11.md

Day 11 - Seating System - Code

Note: This problem is based off of Conway's Game of Life.

Your plane lands with plenty of time to spare. The final leg of your journey is a ferry that goes directly to the tropical island where you can finally start your vacation. As you reach the waiting area to board the ferry, you realize you're so early, nobody else has even arrived yet!

By modeling the process people use to choose (or abandon) their seat in the waiting area, you're pretty sure you can predict the best place to sit. You make a quick map of the seat layout (your puzzle input).

The seat layout fits neatly on a grid. Each position is either floor (.), an empty seat (L), or an occupied seat (#). For example, the initial seat layout might look like this:

L.LL.LL.LL
LLLLLLL.LL
L.L.L..L..
LLLL.LL.LL
L.LL.LL.LL
L.LLLLL.LL
..L.L.....
LLLLLLLLLL
L.LLLLLL.L
L.LLLLL.LL

Now, you just need to model the people who will be arriving shortly. Fortunately, people are entirely predictable and always follow a simple set of rules. All decisions are based on the number of occupied seats adjacent to a given seat (one of the eight positions immediately up, down, left, right, or diagonal from the seat). The following rules are applied to every seat simultaneously:

• If a seat is empty (L) and there are no occupied seats adjacent to it, the seat becomes occupied.
• If a seat is occupied (#) and four or more seats adjacent to it are also occupied, the seat becomes empty.
• Otherwise, the seat's state does not change.

Floor (.) never changes; seats don't move, and nobody sits on the floor.

After one round of these rules, every seat in the example layout becomes occupied:

#.##.##.##
#######.##
#.#.#..#..
####.##.##
#.##.##.##
#.#####.##
..#.#.....

> EXERCISE TASK 1: In the seating puzzle, quote the passage between "Note: This problem" and "even arrived yet!", inclusive.
> EXERCISE TASK 2: In the seating puzzle, why does a floor position (.) never change? Answer in one to three sentences.
> EXERCISE TASK 3: Proceed with the seating puzzle from the point where it stops.

> RECORDED INFORMATION:
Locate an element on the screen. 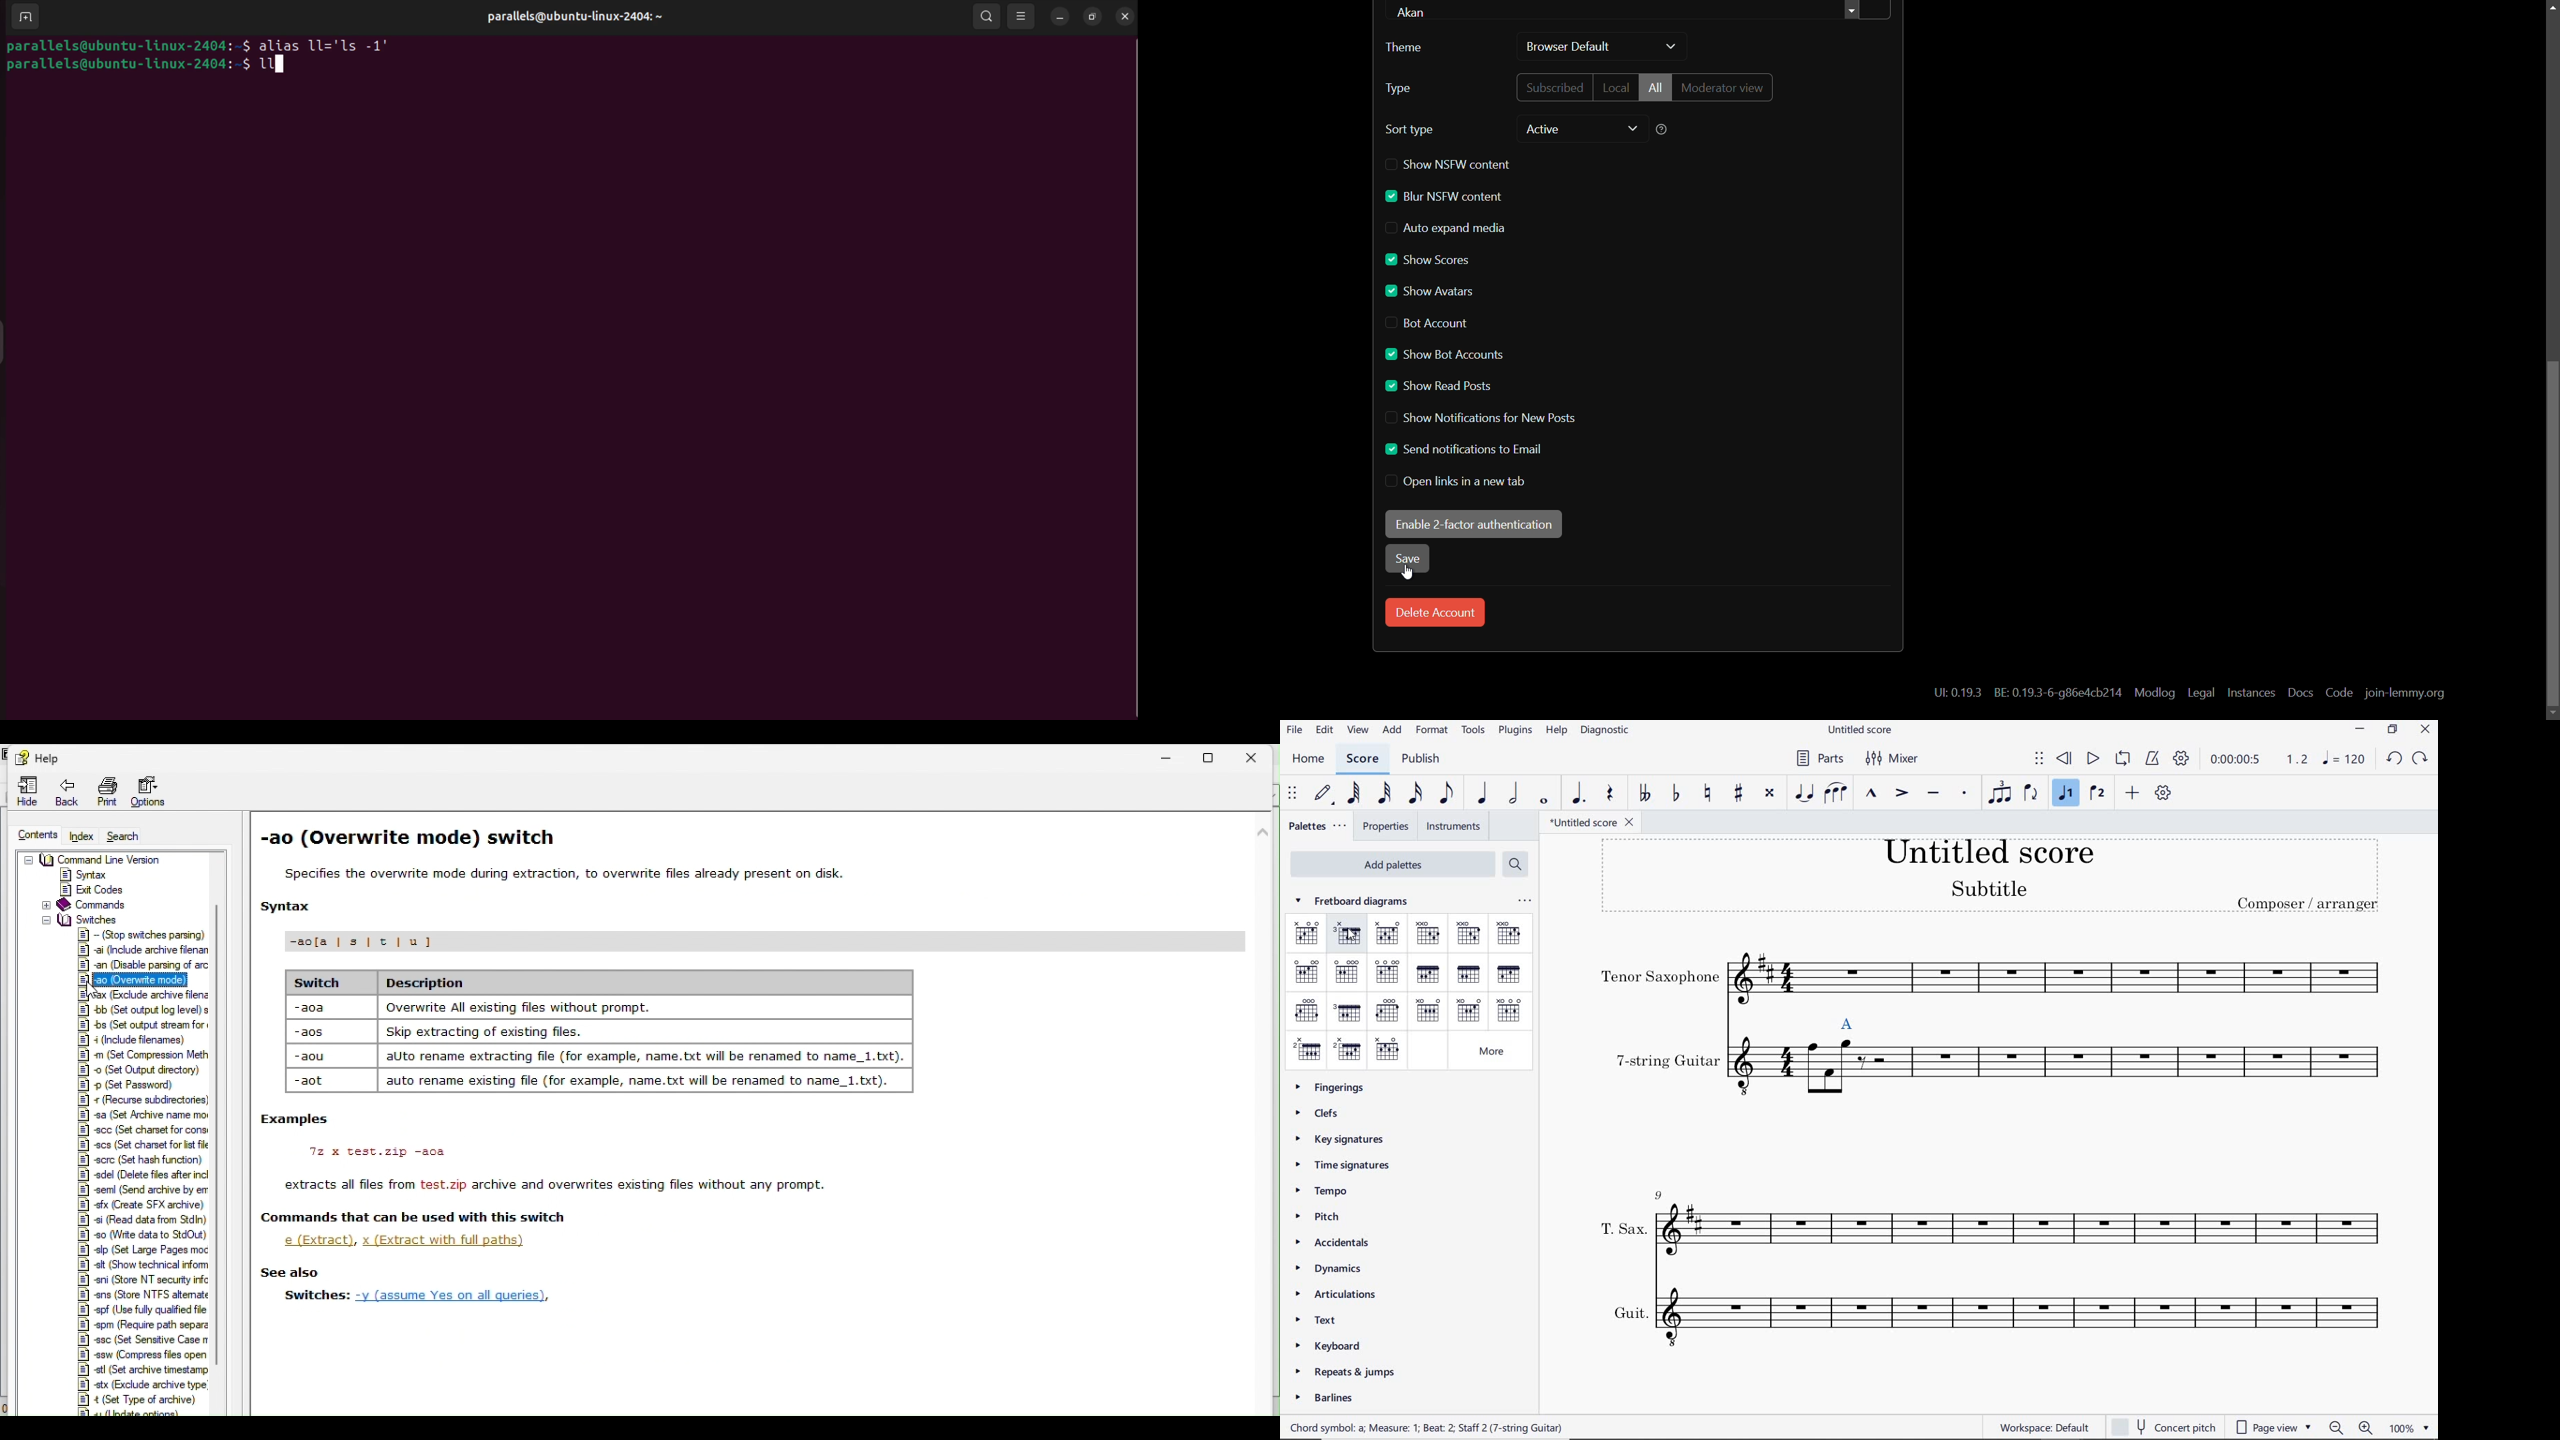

> EXERCISE RESPONSE 1:
Note: This problem is based off of Conway's Game of Life.

Your plane lands with plenty of time to spare. The final leg of your journey is a ferry that goes directly to the tropical island where you can finally start your vacation. As you reach the waiting area to board the ferry, you realize you're so early, nobody else has even arrived yet!

> EXERCISE RESPONSE 2: Floor positions never change because seats do not move and nobody sits on the floor.

> EXERCISE RESPONSE 3:
##########
#.######.#
#.#####.##

After a second round, the seats with four or more occupied adjacent seats become empty again:

#.LL.L#.##
#LLLLLL.L#
L.L.L..L..
#LLL.LL.L#
#.LL.LL.LL
#.LLLL#.##
..L.L.....
#LLLLLLLL#
#.LLLLLL.L
#.#LLLL.##

This process continues for three more rounds:

#.##.L#.##
#L###LL.L#
L.#.#..#..
#L##.##.L#
#.##.LL.LL
#.###L#.##
..#.#.....
#L######L#
#.LL###L.L
#.#L###.##

#.#L.L#.##
#LLL#LL.L#
L.L.L..#..
#LLL.##.L#
#.LL.LL.LL
#.LL#L#.##
..L.L.....
#L#LLLL#L#
#.LLLLLL.L
#.#L#L#.##

#.#L.L#.##
#LLL#LL.L#
L.#.L..#..
#L##.##.L#
#.#L.LL.LL
#.#L#L#.##
..L.L.....
#L#L##L#L#
#.LLLLLL.L
#.#L#L#.##

At this point, something interesting happens: the chaos stabilizes and further applications of these rules cause no seats to change state! Once people stop moving around, you count 37 occupied seats.

Simulate your seating area by applying the seating rules repeatedly until no seats change state. How many seats end up occupied?

Part B

The neighbors are no longer just the 8 adjacent squares: they're 8 directions now. If for instance, on your right you have a floor, you keep looking in that direction until you find a L or a #. Your cut-off is also 5 now, instead of 4. How many seats end up occupied now?

Solution

Immutable Class

This solution doesn't really benefit from the class being immutable. It would probably be better if it was mutable, and just call evolve(). Where it was beneficial was that we could treat each grid as its own entity, and just compare two consecutive ones via an equals function.

The code isn't that interesting, but you can take a look at it here. What was interesting was how inheritance made part 2 a lot easier to write:

/** part 2 for day 11 */
class SeatingArea2 extends SeatingArea {
  // The keys and values are number representation of (x,y).
  // They are determined via "y*width + x"
  private readonly adjSeatCache: Map<number, number[]>;

  constructor(grid: string[], adjSeatCache?: Map<number, number[]>) {
    super(grid);
    this.adjSeatCache = adjSeatCache ?? new Map();
  }

  /** @override */
  protected maxNearbyOccupancy() {
    return 5;
  }

  /** @override */
  protected getAdjacentSeats(x: number, y: number) {
    // not relevant
  }

  /** @override */
  simulate() {
    const seatingArea = super.simulate();
    // allowed me to introduce a cache layer that I can pass around between
    simulation runs.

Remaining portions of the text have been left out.